§ HOW TO COMPLETE THIS TASK: Print all the data below exactly, without images.

PROVIDED ENTRIES START

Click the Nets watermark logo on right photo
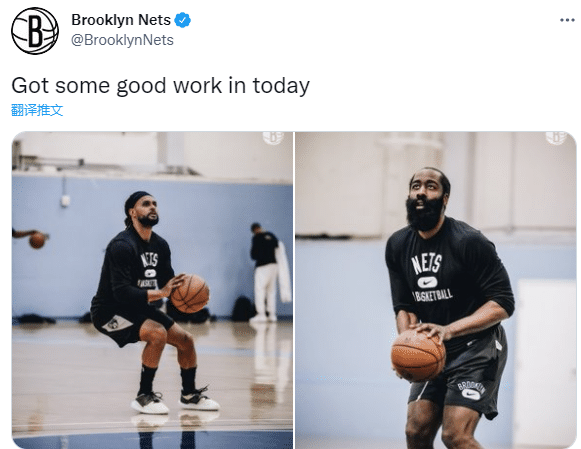 (556, 138)
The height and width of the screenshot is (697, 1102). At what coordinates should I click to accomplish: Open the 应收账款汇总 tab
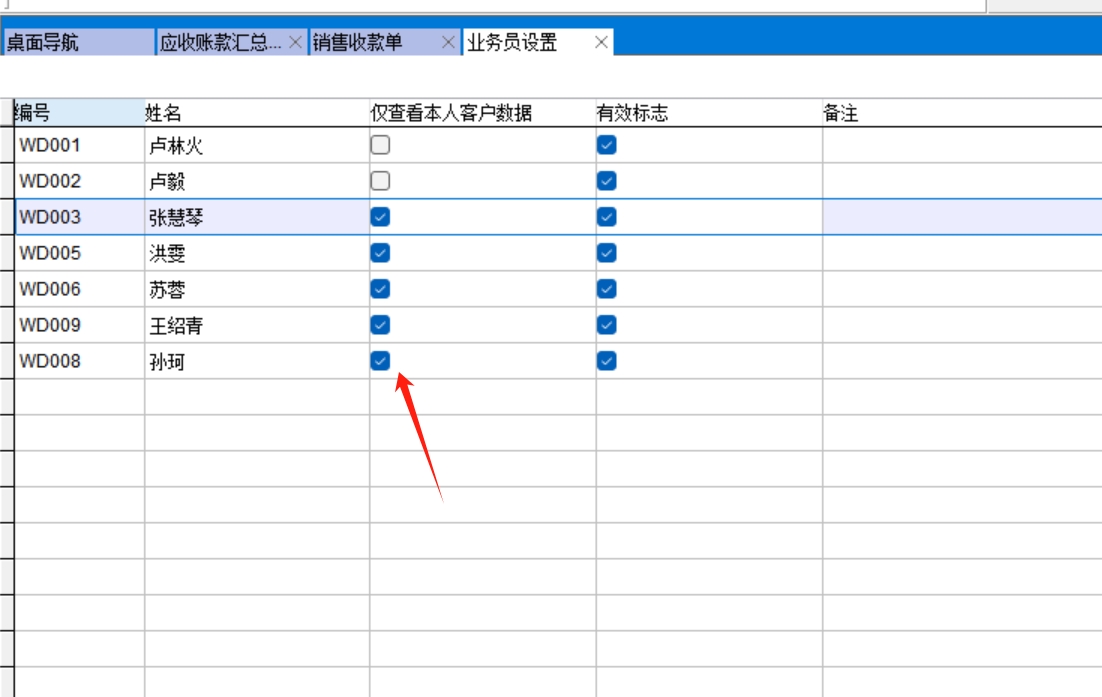click(221, 42)
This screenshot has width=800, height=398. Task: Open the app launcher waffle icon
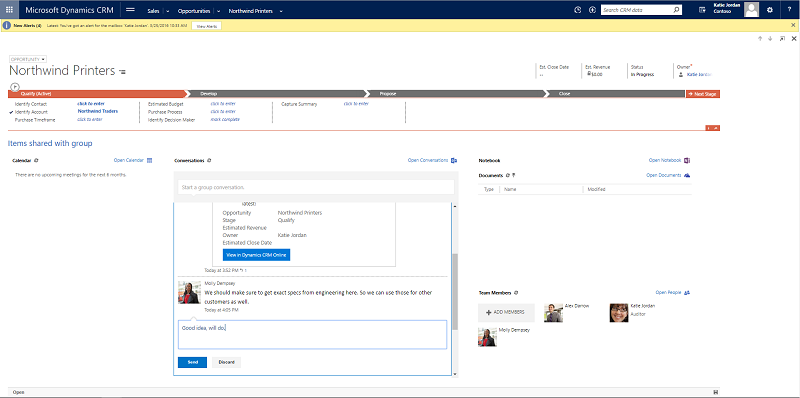tap(9, 10)
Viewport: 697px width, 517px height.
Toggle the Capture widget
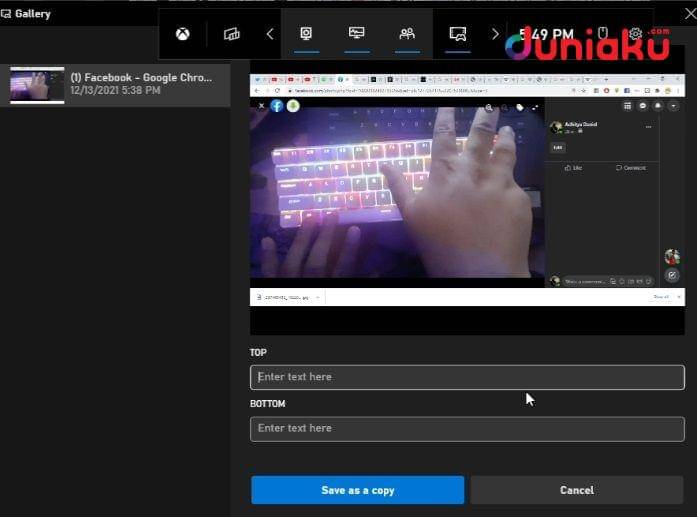click(307, 34)
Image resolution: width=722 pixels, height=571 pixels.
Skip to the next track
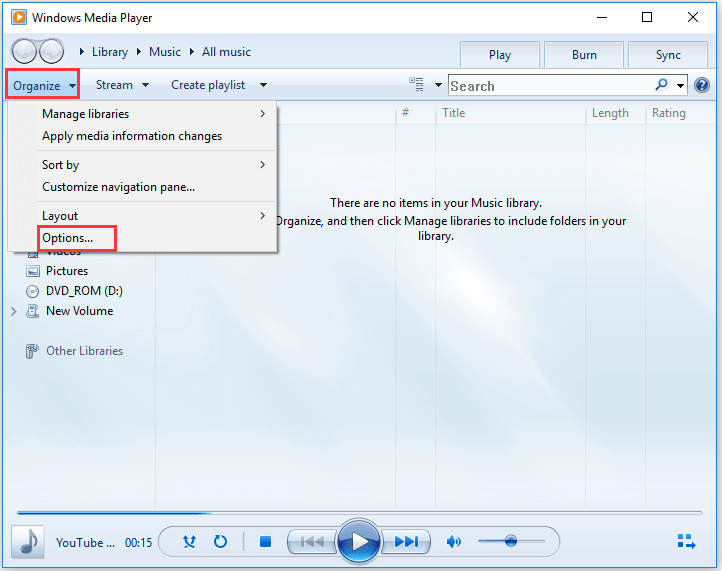(405, 542)
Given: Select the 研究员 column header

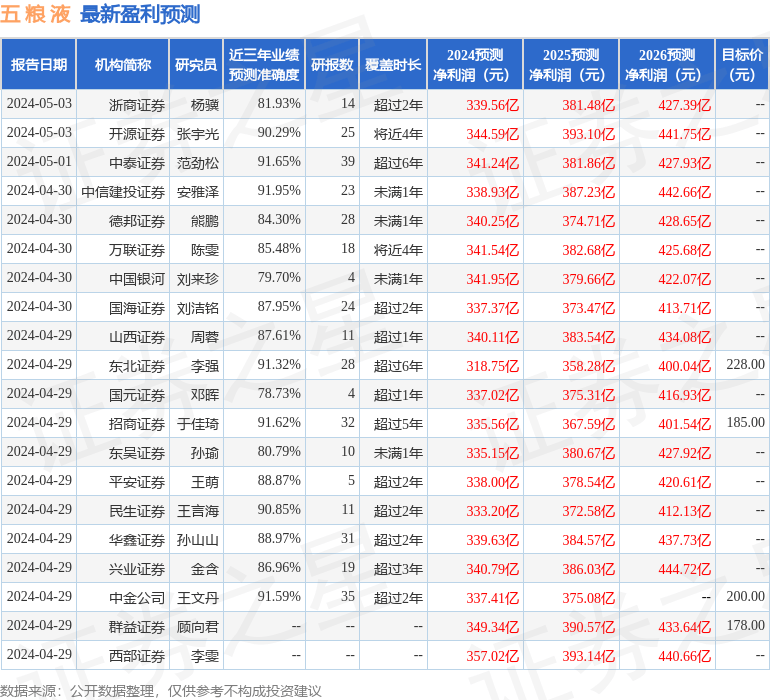Looking at the screenshot, I should [x=196, y=65].
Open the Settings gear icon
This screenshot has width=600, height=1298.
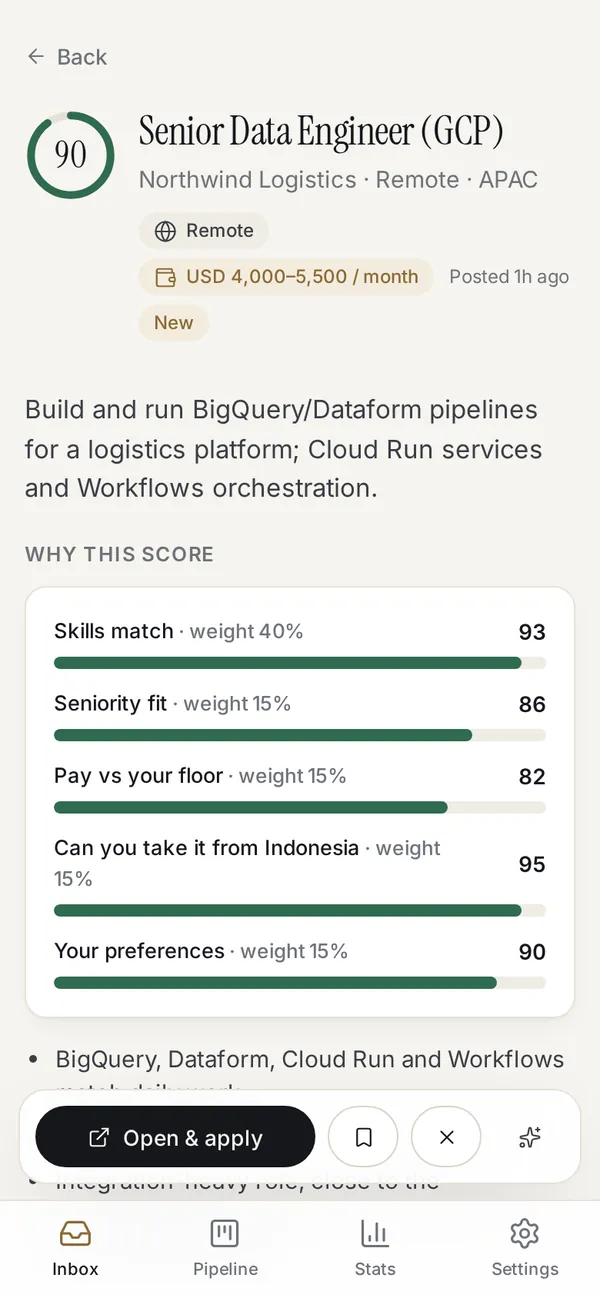pos(525,1234)
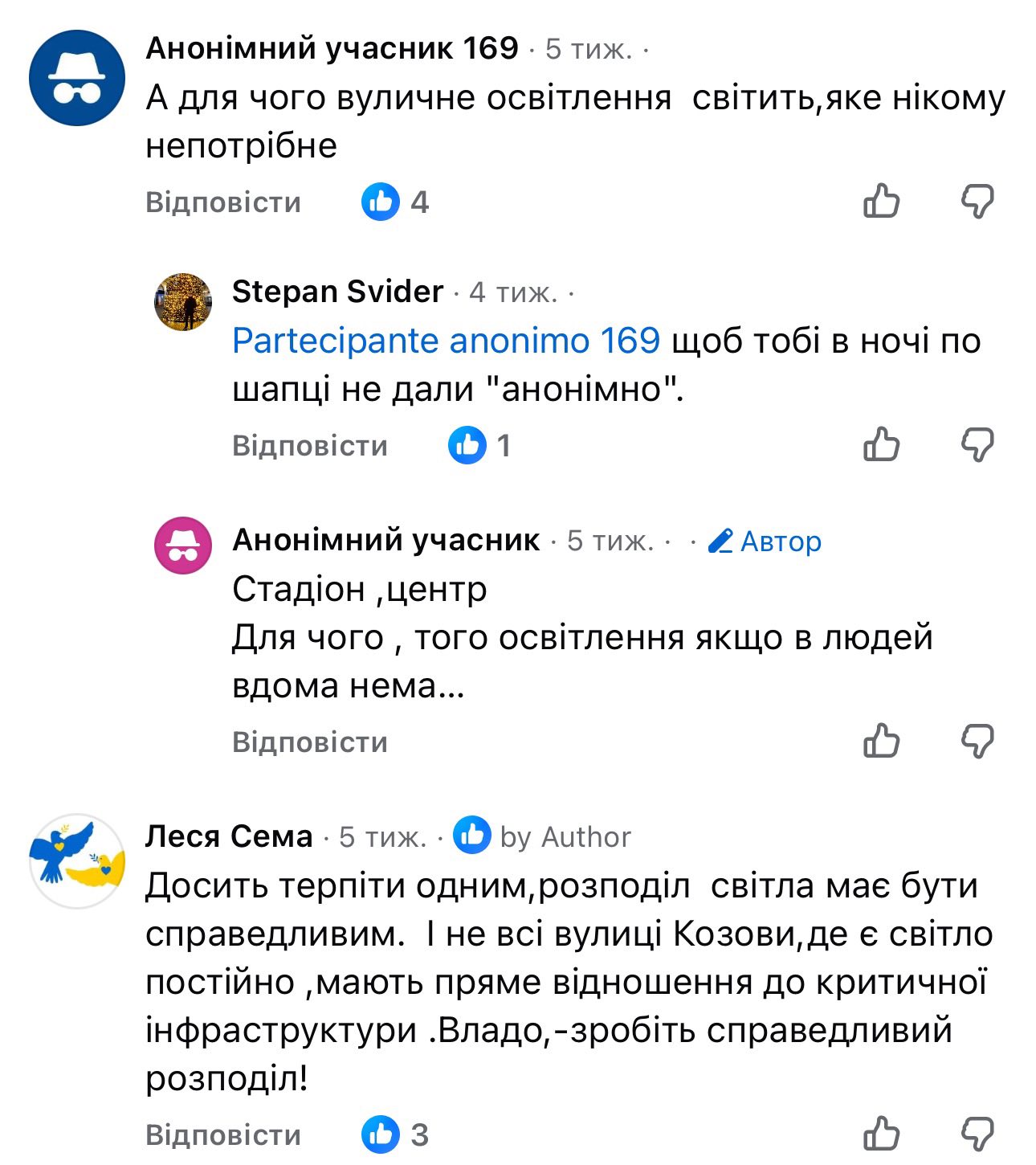1036x1165 pixels.
Task: Open Леся Сема's profile name
Action: (229, 836)
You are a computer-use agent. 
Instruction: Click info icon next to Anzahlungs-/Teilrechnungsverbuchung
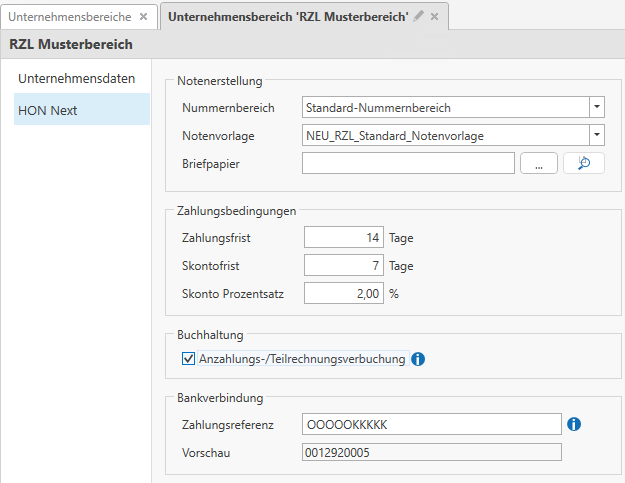[x=418, y=359]
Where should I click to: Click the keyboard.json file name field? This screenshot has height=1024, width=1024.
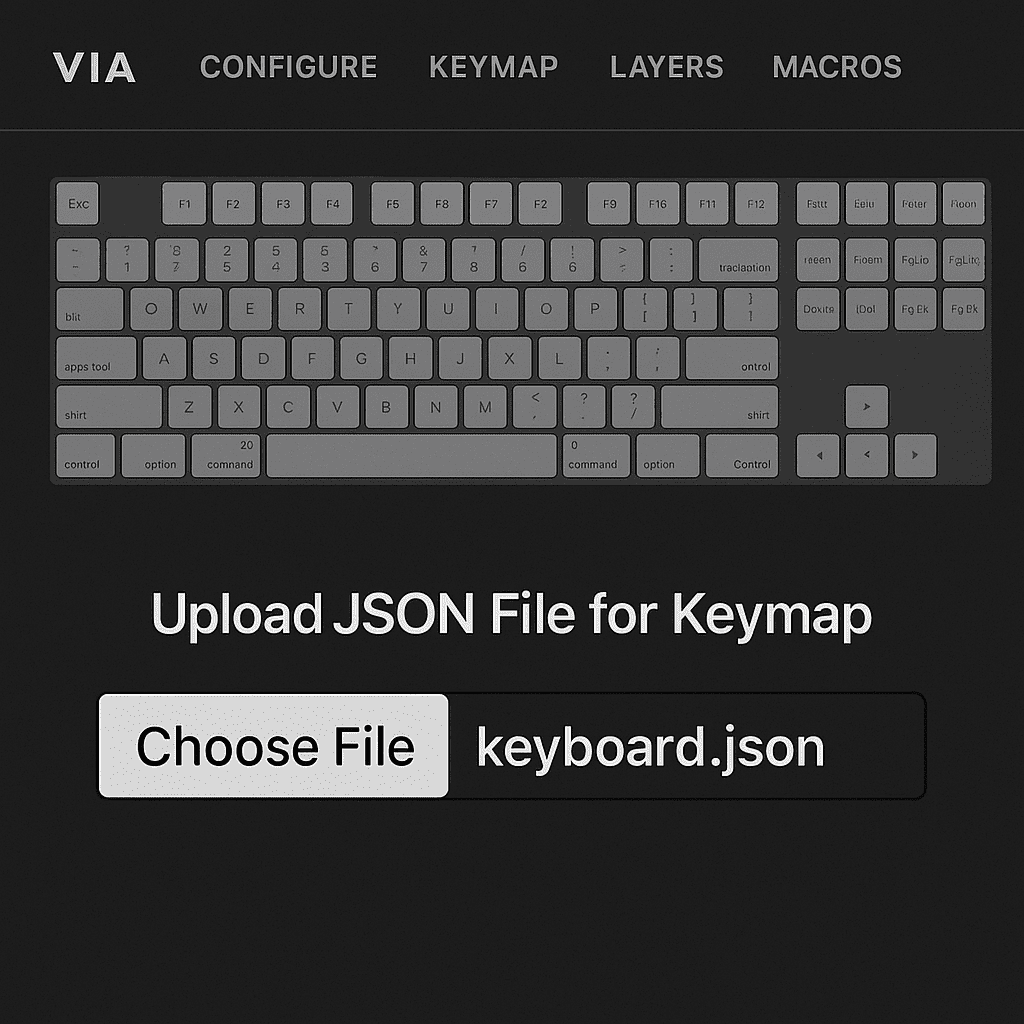(686, 746)
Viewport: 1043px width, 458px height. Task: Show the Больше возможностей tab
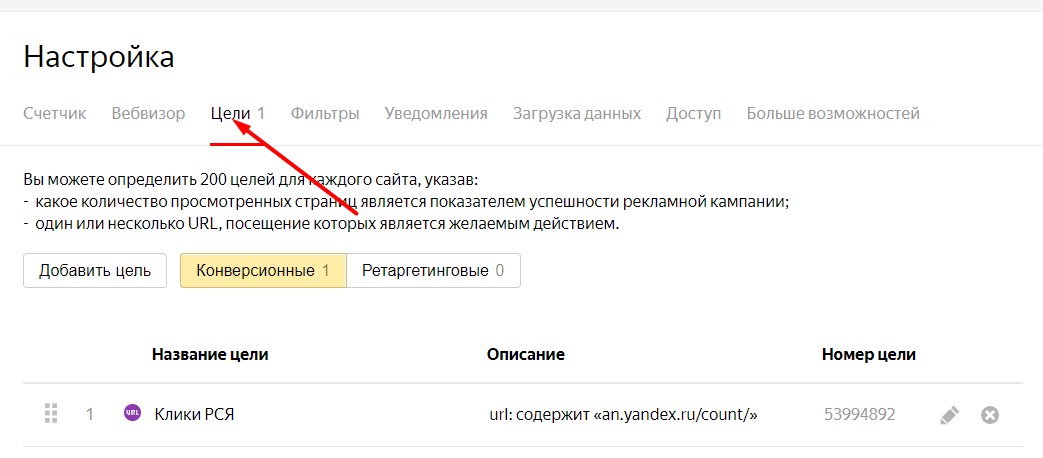point(833,113)
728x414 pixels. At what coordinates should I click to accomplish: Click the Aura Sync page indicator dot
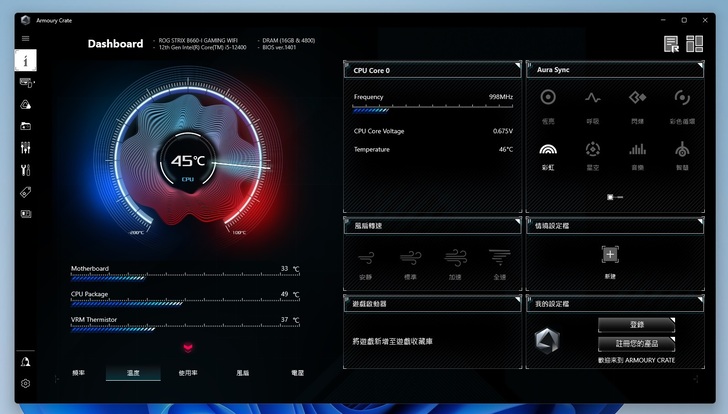(610, 197)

PROVIDED ENTRIES END

§ EXERCISE RESPONSE:
Click the Nets watermark logo on right photo
 (556, 138)
The height and width of the screenshot is (697, 1102). At what coordinates should I click to accomplish: Open the 应收账款汇总 tab
click(221, 42)
This screenshot has width=800, height=398. Task: Open the app launcher waffle icon
tap(9, 10)
Viewport: 697px width, 517px height.
Toggle the Capture widget
click(307, 34)
Image resolution: width=722 pixels, height=571 pixels.
Skip to the next track
(405, 542)
Given: Select the 研究员 column header

Looking at the screenshot, I should [x=196, y=65].
Open the Settings gear icon
This screenshot has width=600, height=1298.
pos(525,1234)
1036x1165 pixels.
Task: Open Леся Сема's profile name
Action: (229, 836)
You are a computer-use agent. 
Instruction: Click info icon next to Anzahlungs-/Teilrechnungsverbuchung
[x=418, y=359]
Where should I click to: Click the keyboard.json file name field? This screenshot has height=1024, width=1024.
(686, 746)
Viewport: 1043px width, 458px height. Task: Show the Больше возможностей tab
point(833,113)
728x414 pixels. At what coordinates should I click to accomplish: Click the Aura Sync page indicator dot
(610, 197)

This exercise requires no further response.